UNC Greensboro has been awarded a $22,500 Inter-Institutional Planning Grant (IPG) by the UNC System to study the use of virtual reality (VR) technology to solve major human health challenges. Directing the grant work are Dr. Christopher Rhea, lead principal investigator (PI) in the Department of Kinesiology at UNCG, and Dr. Jason Franz (co-PI) in the Joint Department of Biomedical Engineering at UNC Chapel Hill and NC State. Together they are bringing the collective expertise of researchers, clinicians and educators from UNCG, UNC-CH, NCSU, ECU, Winston-Salem State, N.C. A&T State, UNC Wilmington, Elon University, High Point University, Guilford College, Cone Health System and UNC Hospital/Rex Healthcare.

This funding allows UNC Greensboro to host a series of meetings to bring people together from a wide range of human health disciplines to discuss how VR could be used to enhance their research and clinical interests.

“This cross-system collaboration highlights the UNC System’s commitment to moving findings from the lab into real-life impact,” said UNCG Provost Dana Dunn. “Already the system is ahead of the curve in adopting VR to enhance human health.

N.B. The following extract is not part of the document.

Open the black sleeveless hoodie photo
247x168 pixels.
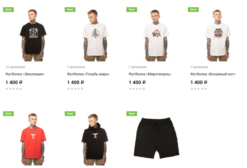pyautogui.click(x=95, y=139)
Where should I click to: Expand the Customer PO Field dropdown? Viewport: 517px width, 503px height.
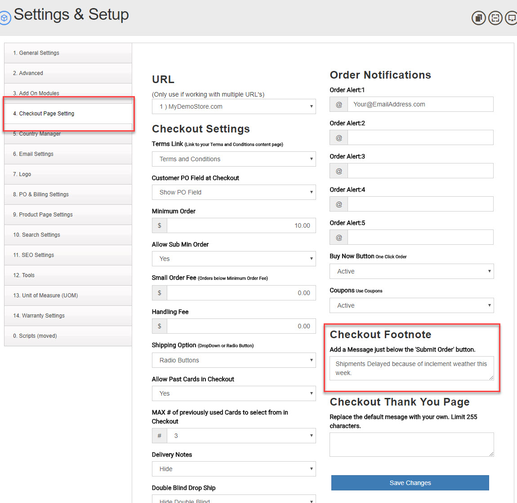click(234, 192)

This interdisciplinary, cross-system funding will help us bring virtual reality technology directly to health care settings, where it’s needed most.”

UNC System researchers know that VR technology, which is becoming more and more affordable, can be used in human health diagnosis and rehabilitation. In fact, scientists across the system are currently conducting research in this field. (At UNCG, see work of Dr. Rhea.)

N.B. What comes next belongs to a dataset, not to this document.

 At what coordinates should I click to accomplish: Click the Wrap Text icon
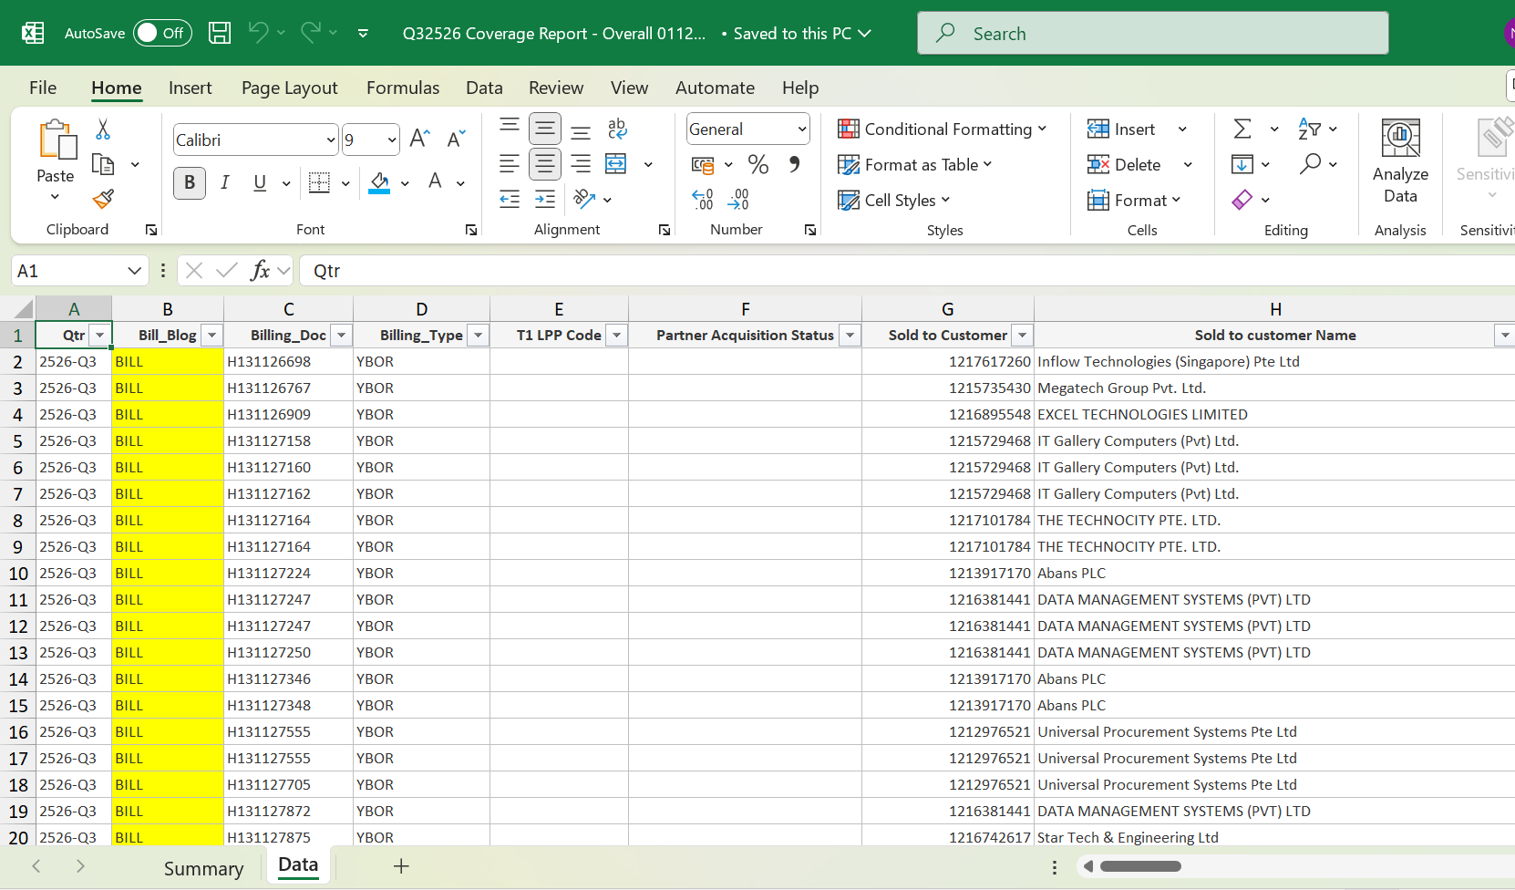(617, 129)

But how do we accelerate the production of this knowledge and the movement of that knowledge from the lab to real life? The first step is expanding and diversifying the number of researchers, clinicians and educators using VR technology, by creating interdisciplinary teams.

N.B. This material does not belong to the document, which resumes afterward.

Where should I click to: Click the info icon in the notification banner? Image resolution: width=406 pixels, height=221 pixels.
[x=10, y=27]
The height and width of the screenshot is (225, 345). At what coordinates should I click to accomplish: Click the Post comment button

Earlier this spring, UNCG hosted the first face-to-face group meeting for scholars with common interests to form teams with specific research questions. At the next meeting, those teams will present their proposed projects to the group at large, and work on identifying funding mechanisms for their projects.

With researchers from universities and hospitals from around the state coming together to collectively take giant steps forward, the outlook is promising for positive outcomes for the good of the state, the nation and beyond.